> **INPUT DATA**

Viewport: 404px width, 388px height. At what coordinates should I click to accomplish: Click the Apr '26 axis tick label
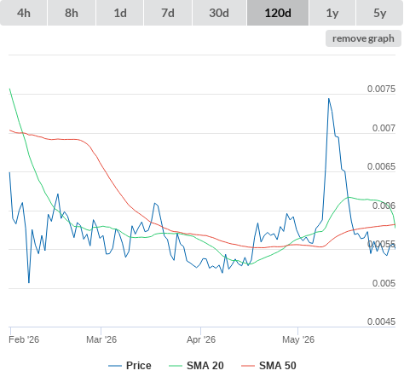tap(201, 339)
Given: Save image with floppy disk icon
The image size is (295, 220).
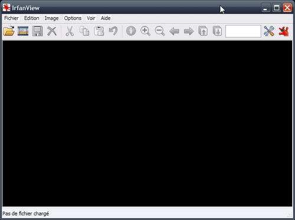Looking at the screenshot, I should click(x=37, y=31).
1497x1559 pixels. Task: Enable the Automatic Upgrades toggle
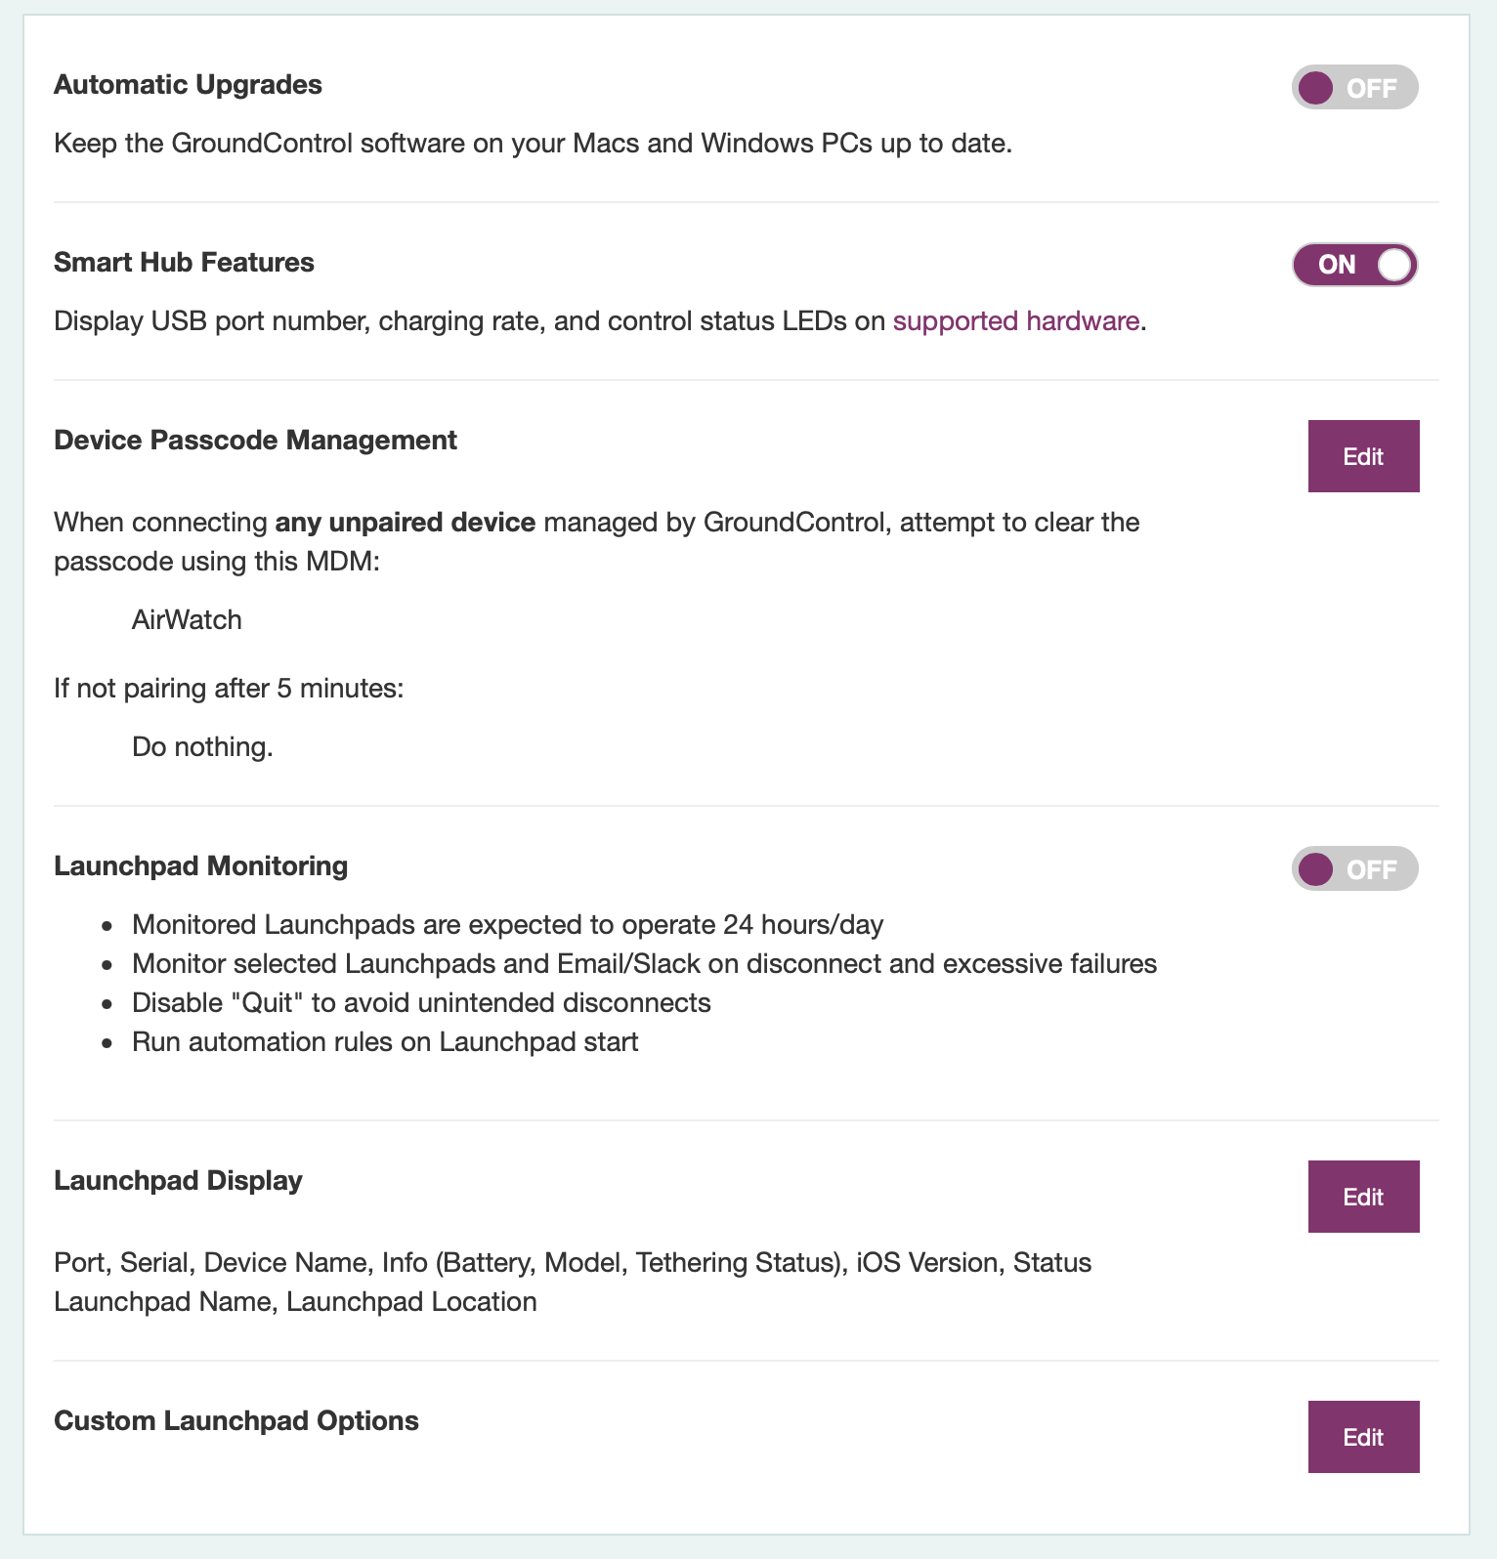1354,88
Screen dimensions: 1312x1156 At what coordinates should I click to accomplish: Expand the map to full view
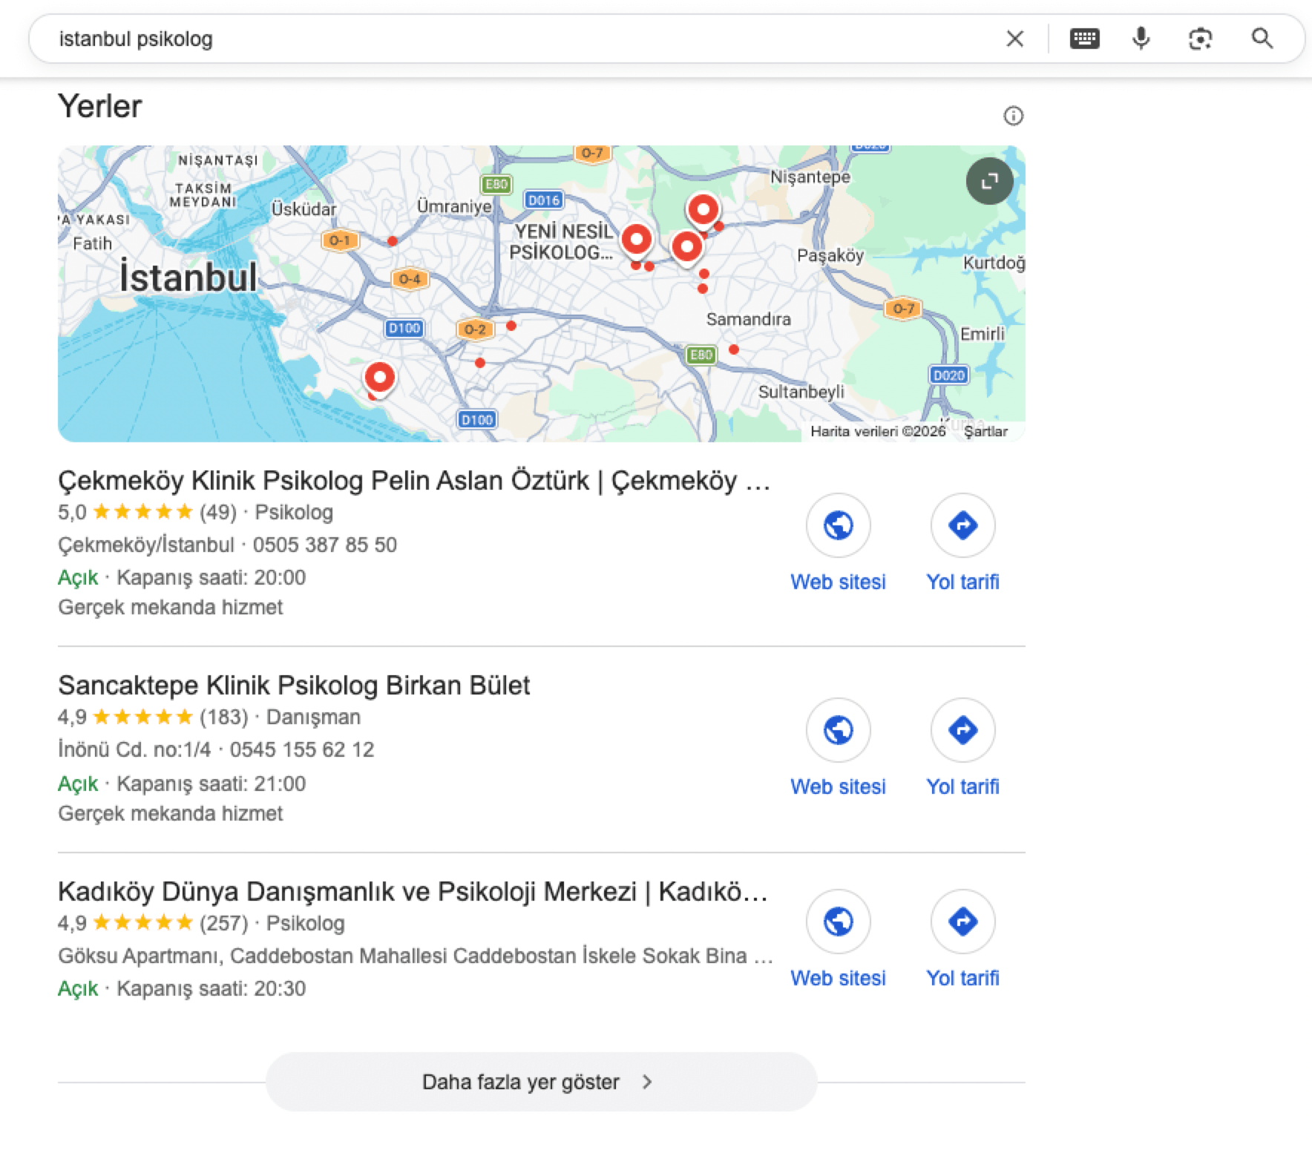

--

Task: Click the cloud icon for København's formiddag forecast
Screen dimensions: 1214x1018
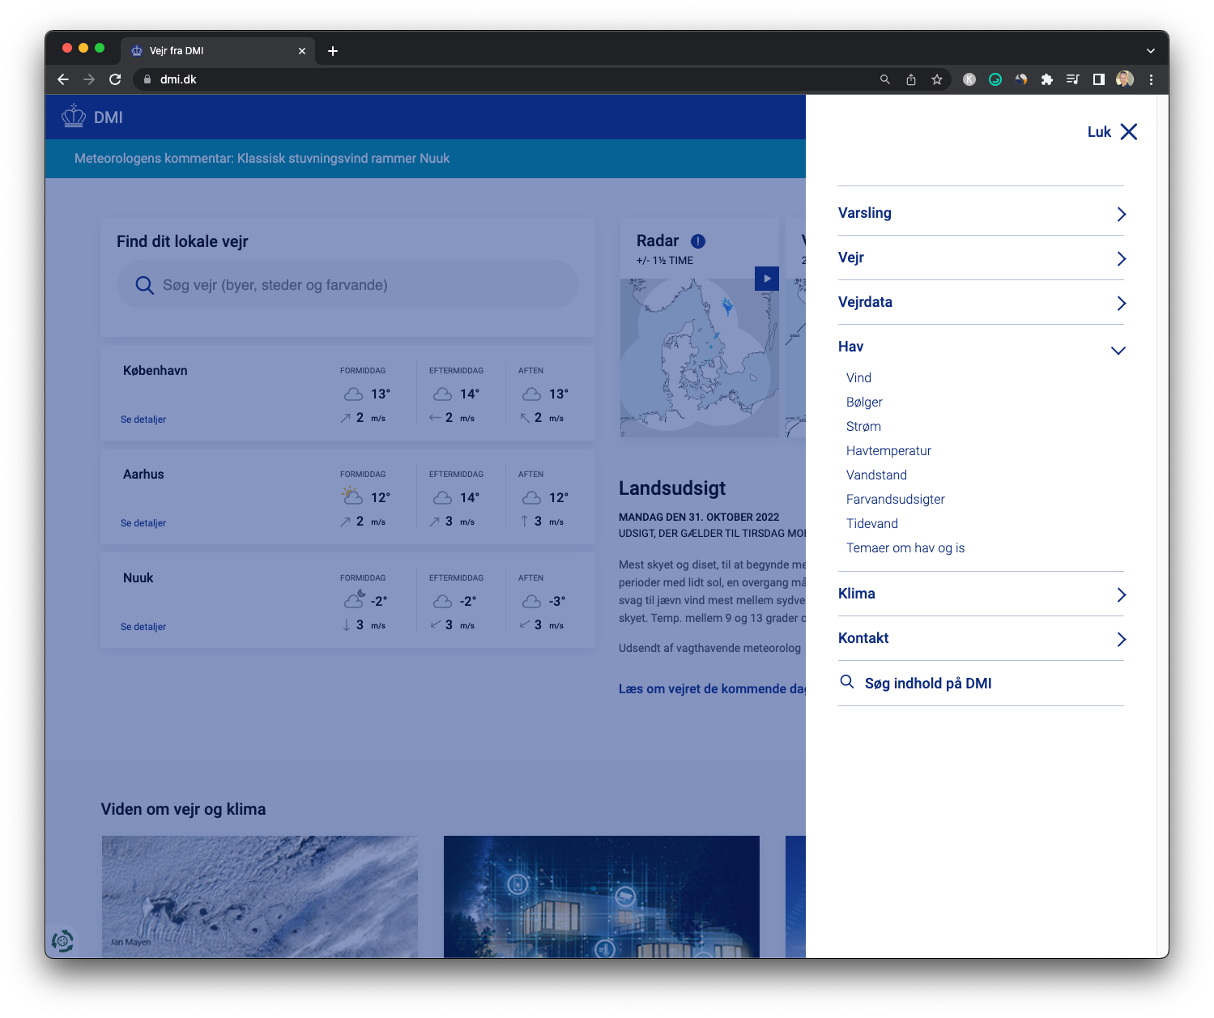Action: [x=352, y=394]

--

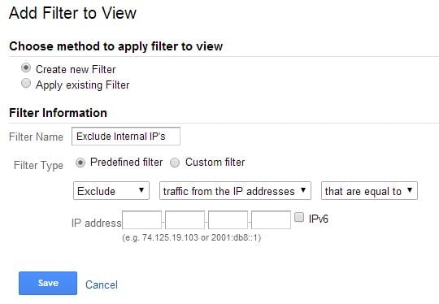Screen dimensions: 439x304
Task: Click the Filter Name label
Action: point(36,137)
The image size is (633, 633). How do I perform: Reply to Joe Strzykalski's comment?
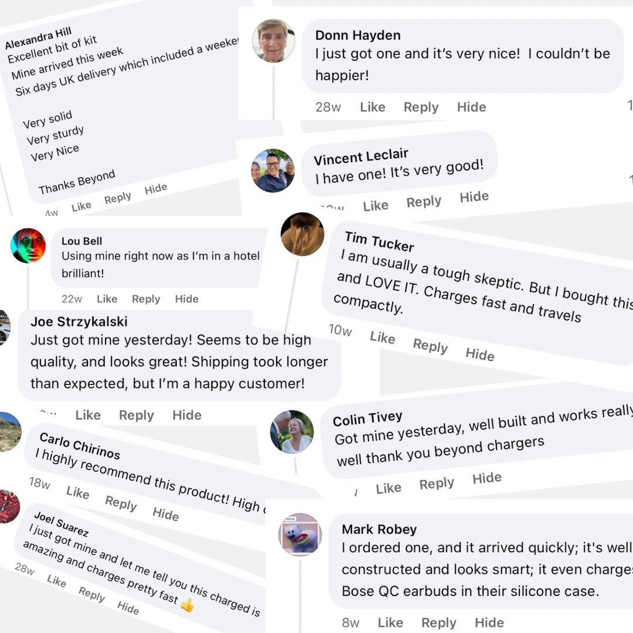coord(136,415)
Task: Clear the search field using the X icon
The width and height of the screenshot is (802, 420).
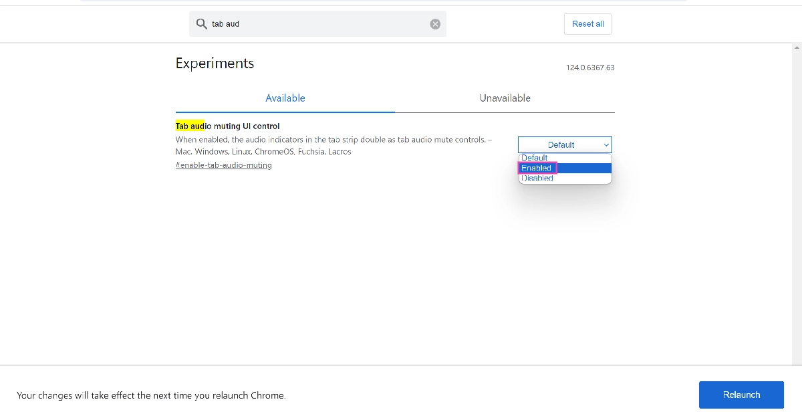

> **TASK ITEM**
Pull together all lines from the data that mention the word "icon".

> **ANSWER TO THE EXERCISE**
Given: Save image with floppy disk icon
Task: Click the cloud icon for København's formiddag forecast
Task: Clear the search field using the X icon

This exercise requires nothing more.